She walks like a zombie, arms straight and rigid, held at a slight acute angle from her body. Her dark hair is long, loose, and unkempt, falling in wiry curls down her back to the sharp jut of her shoulder blades. She walks slowly, mechanically making her way across the low grassy hill that separates the grocery store from a nearby high school. Animated cadaver, I think, horrified at this human facsimile before me. The thought makes me cringe, though, and I am appalled by my cruel reaction. Already, she is disappearing from my sight as she descends into the hollow where she makes her home, so very close to mine, yet worlds apart.

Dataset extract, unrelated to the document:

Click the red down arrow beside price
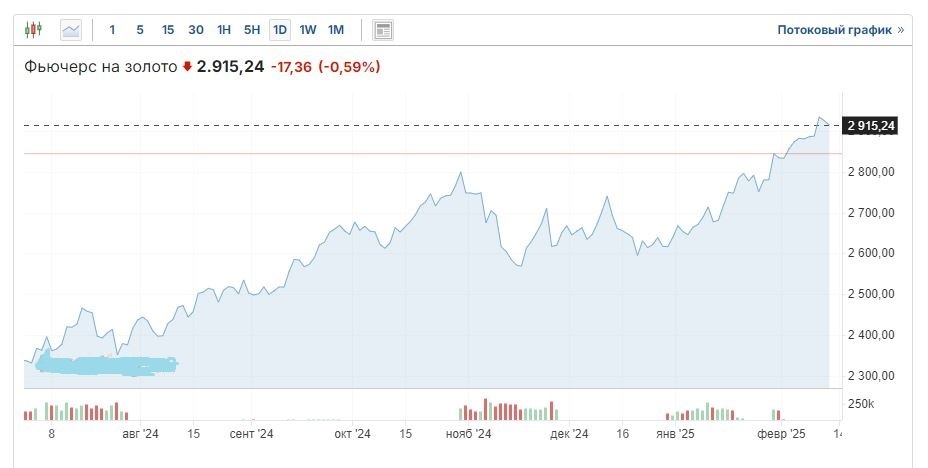 click(186, 67)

I discovered her quite by accident several months ago while I was walking on the nature path behind my house. I had been walking on the main path for nearly an hour, and decided to take a detour onto a less-traveled path that followed the shore of a large pond. Caught up in my own thoughts, enjoying the natural beauty surrounding me, and trying to block out the annoying hum of the freeway, I found myself coming in sight of the end of the path. Unwilling to surrender myself into the throes of civilisation just yet, I turned from the trail onto a still more overgrown path. It was strewn with old beer cans, and various other bits of trash. Annoyed, I picked up a beer can, a coffee cup, and a plastic six-pack yoke, cursing the idiots who had so carelessly left these things. As I continued walking, the litter increased, and it occurred to me that I might very soon encounter a hobo. Rather than frightening me, as this thought perhaps should have, I was rather invigorated by the potential danger lurking around the next curve in the trash-ridden path.
The sun was beginning to sink low behind me as I rounded the bend in the path and came into view of the street that runs past my house. Out of the corner of my eye, I noticed a woman sitting in front of a blue tent, tucked up against the hill, out of view of the road. I kept walking.
“Have you come from Dr. Osman?” Her voice was sharp and clear and commanding. I stopped and half turned towards her.
“Doctor… doctor… who?”
“DR. OSMAN!” she repeated with an impatient flick of her hand. “Did you bring the medicine?”
“No. I came from there,” I replied, pointing awkwardly towards the woods from which I had just emerged, a dazed and daydreaming fool. Even as I said it, I winced at the absurdity of the statement. The woman did not seem to notice my awkwardness and launched into a long and rambling diatribe against… me? The doctor? The expected messengers? Her words sounded even and rational, although they comprised sentences full of non sequiturs and nonsense words, all with heartfelt inflection. She did not sound like a crazy person, yet she could not speak sense.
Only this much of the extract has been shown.